The records below should be printed once more, exactly as they appear.

Information provided:

■ ■ ■ ■ ■

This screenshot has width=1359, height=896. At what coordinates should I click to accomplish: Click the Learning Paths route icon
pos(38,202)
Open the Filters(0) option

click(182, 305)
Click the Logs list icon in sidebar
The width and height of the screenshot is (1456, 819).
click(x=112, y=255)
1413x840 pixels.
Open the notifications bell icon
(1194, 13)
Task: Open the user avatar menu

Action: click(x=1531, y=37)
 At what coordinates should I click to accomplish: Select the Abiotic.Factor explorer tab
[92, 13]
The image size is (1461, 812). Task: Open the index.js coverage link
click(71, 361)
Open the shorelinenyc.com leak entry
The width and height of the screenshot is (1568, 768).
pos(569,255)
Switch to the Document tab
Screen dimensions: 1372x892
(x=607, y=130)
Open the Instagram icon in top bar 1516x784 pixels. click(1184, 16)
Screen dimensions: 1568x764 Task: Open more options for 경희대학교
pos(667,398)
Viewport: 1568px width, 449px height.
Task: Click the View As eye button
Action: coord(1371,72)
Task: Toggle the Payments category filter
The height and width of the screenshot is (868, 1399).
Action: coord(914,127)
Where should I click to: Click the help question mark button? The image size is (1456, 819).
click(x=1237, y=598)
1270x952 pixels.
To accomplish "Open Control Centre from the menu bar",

■ ■ ■ ■ ■

Task output:
This screenshot has width=1359, height=896. At what coordinates should I click to accomplish: Click the Learning Paths route icon
pos(38,202)
Open the Filters(0) option

click(182, 305)
Click the Logs list icon in sidebar
The width and height of the screenshot is (1456, 819).
click(x=112, y=255)
1413x840 pixels.
Open the notifications bell icon
(1194, 13)
Task: Open the user avatar menu

Action: click(x=1531, y=37)
 At what coordinates should I click to accomplish: Select the Abiotic.Factor explorer tab
[92, 13]
The image size is (1461, 812). Task: Open the index.js coverage link
click(71, 361)
Open the shorelinenyc.com leak entry
The width and height of the screenshot is (1568, 768).
pos(569,255)
Switch to the Document tab
Screen dimensions: 1372x892
(x=607, y=130)
Open the Instagram icon in top bar 1516x784 pixels. click(1184, 16)
Screen dimensions: 1568x764 Task: Open more options for 경희대학교
pos(667,398)
Viewport: 1568px width, 449px height.
Task: Click the View As eye button
Action: coord(1371,72)
Task: Toggle the Payments category filter
The height and width of the screenshot is (868, 1399).
Action: coord(914,127)
Where should I click to: Click the help question mark button? The image size is (1456, 819).
click(x=1237, y=598)
1270x952 pixels.
To accomplish "Open Control Centre from the menu bar",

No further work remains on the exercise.